*DATA EXCERPTS*

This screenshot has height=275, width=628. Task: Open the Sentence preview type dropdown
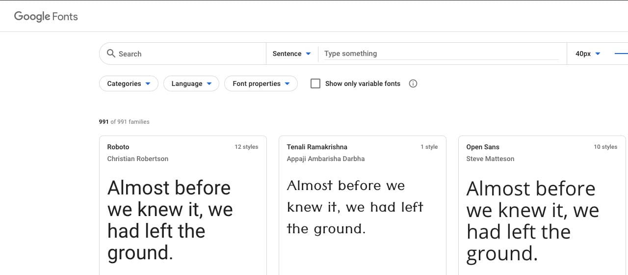click(x=292, y=54)
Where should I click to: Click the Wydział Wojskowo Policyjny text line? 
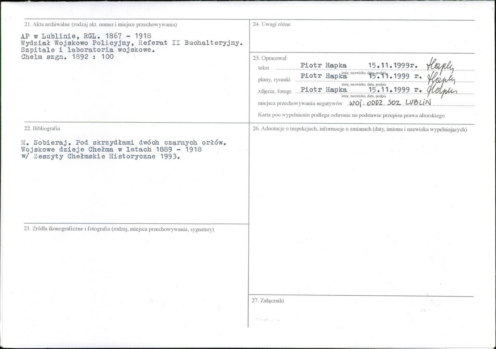point(132,43)
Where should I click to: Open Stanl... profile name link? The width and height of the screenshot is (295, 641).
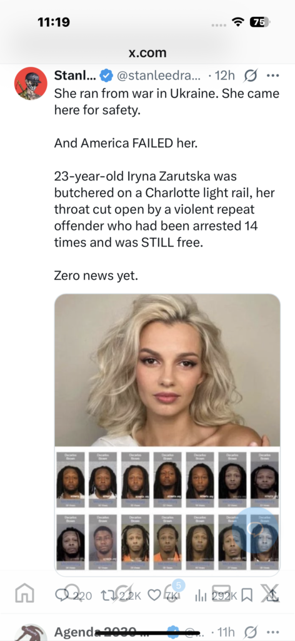76,75
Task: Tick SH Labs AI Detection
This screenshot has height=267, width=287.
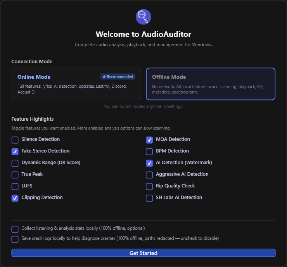Action: click(149, 198)
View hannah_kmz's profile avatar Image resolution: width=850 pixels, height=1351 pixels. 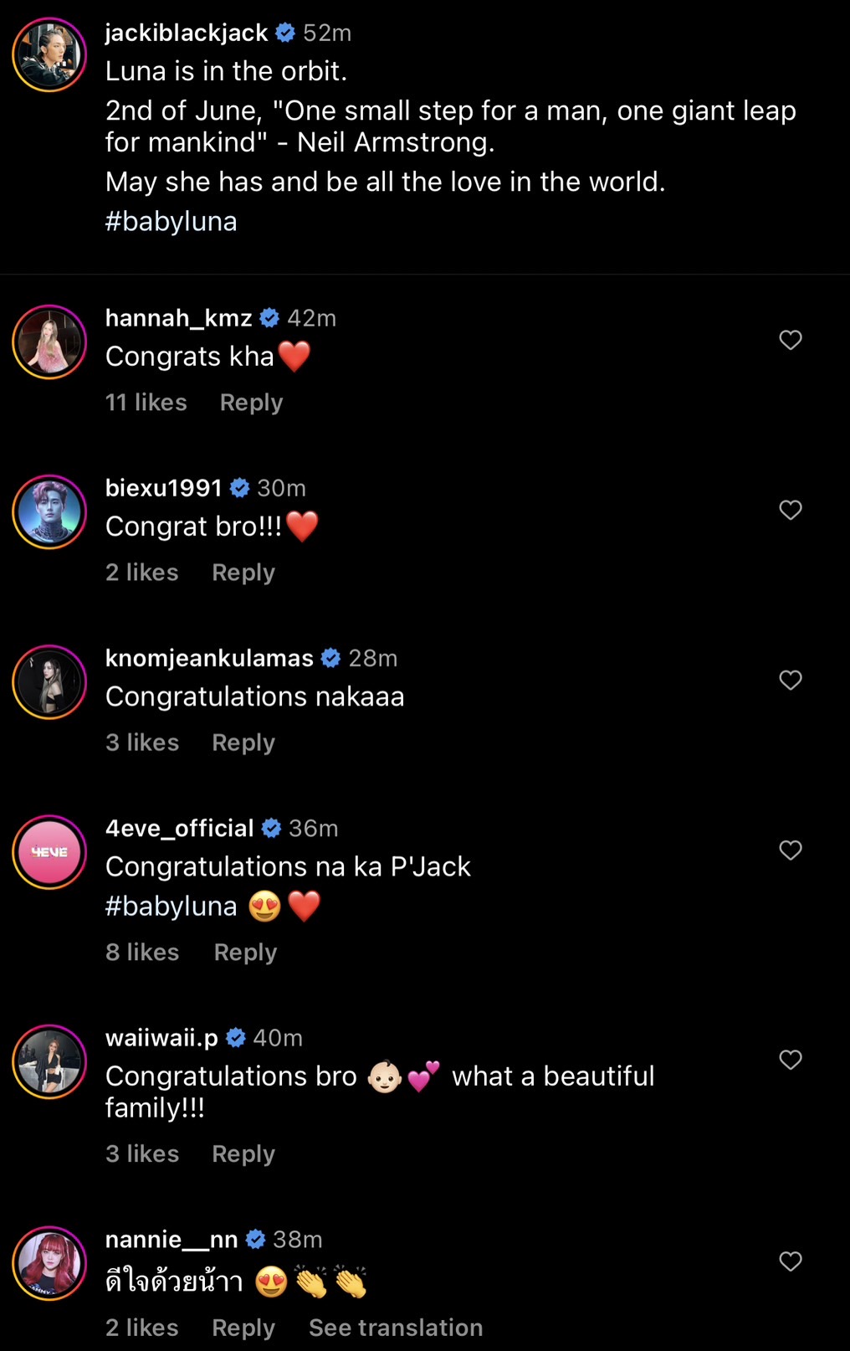coord(49,342)
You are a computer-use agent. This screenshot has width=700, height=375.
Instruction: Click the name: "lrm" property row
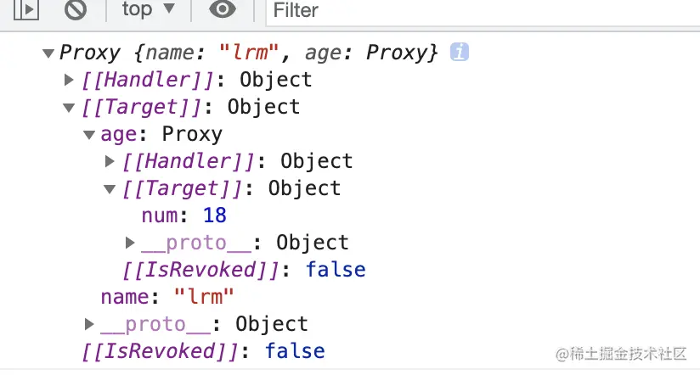[x=167, y=297]
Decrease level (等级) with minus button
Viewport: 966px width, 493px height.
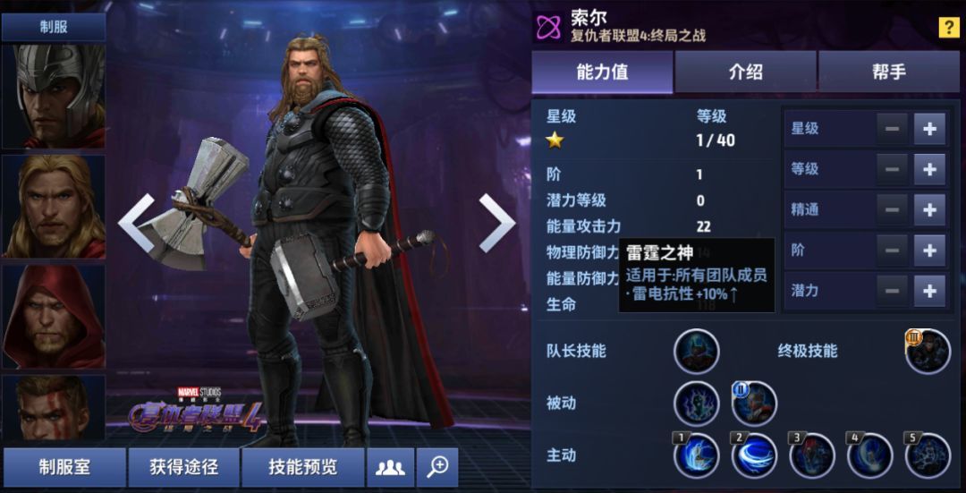click(x=892, y=169)
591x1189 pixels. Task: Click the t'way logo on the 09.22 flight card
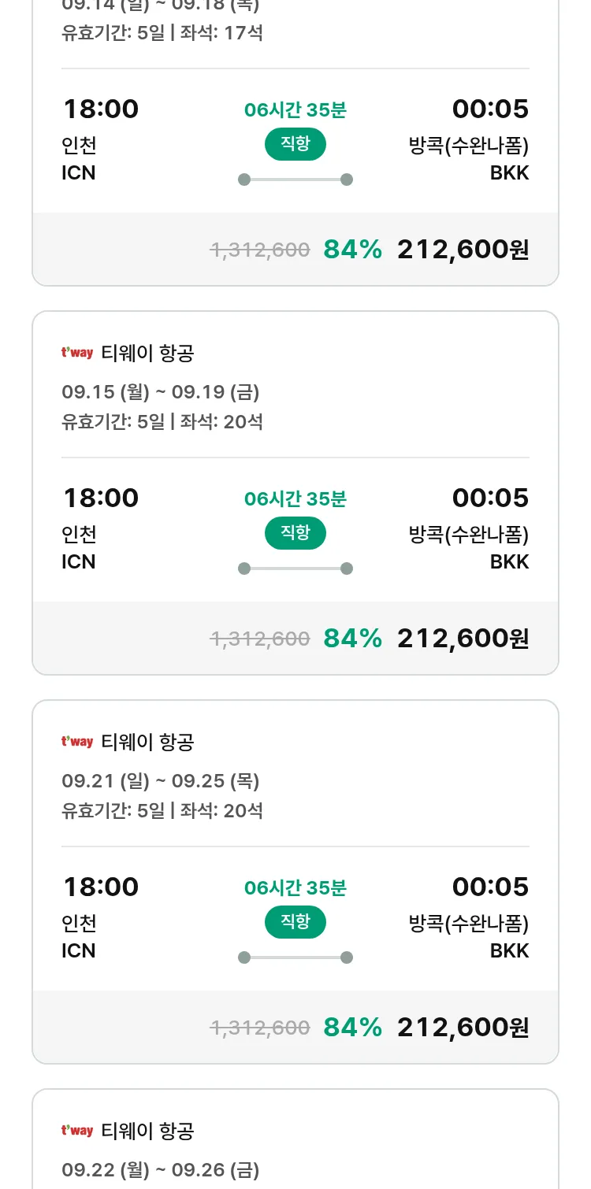pyautogui.click(x=77, y=1131)
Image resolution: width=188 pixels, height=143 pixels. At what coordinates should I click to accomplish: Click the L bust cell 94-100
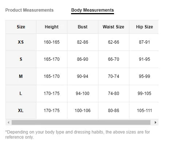click(83, 94)
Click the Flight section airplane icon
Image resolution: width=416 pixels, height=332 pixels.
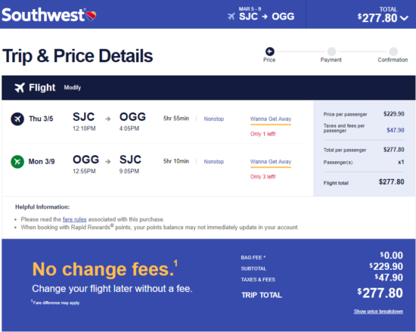click(20, 88)
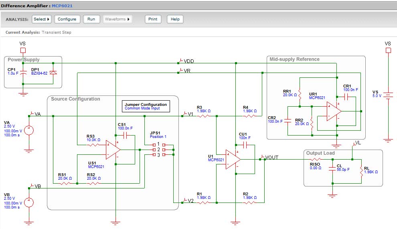Set jumper JPS1 to position 1
397x229 pixels.
click(159, 144)

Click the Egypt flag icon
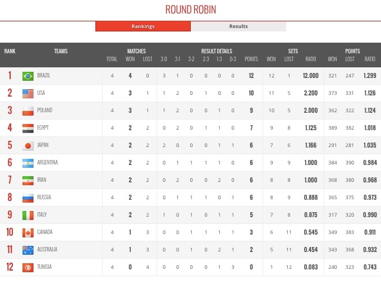pos(28,128)
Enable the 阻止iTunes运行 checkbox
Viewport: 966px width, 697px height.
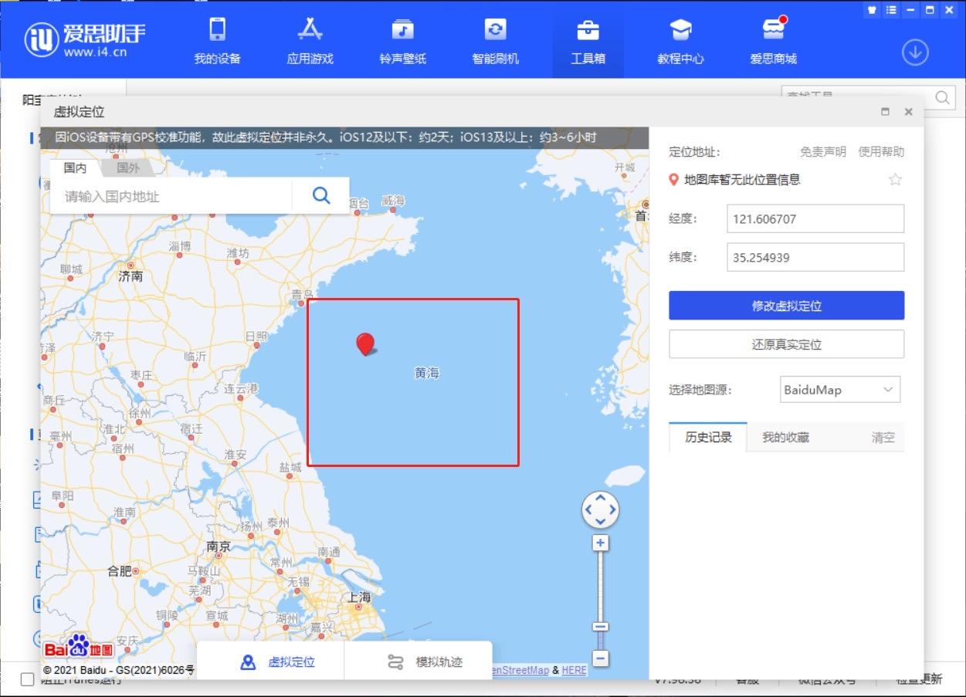26,680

*STATED PROBLEM*
Copy the lines from the one containing "Click the Egypt flag icon" through the last line, word for word, leaving out the pictures.

*SOLUTION FOR THIS TASK*
Click the Egypt flag icon
pos(28,128)
Enable the 阻止iTunes运行 checkbox
Viewport: 966px width, 697px height.
26,680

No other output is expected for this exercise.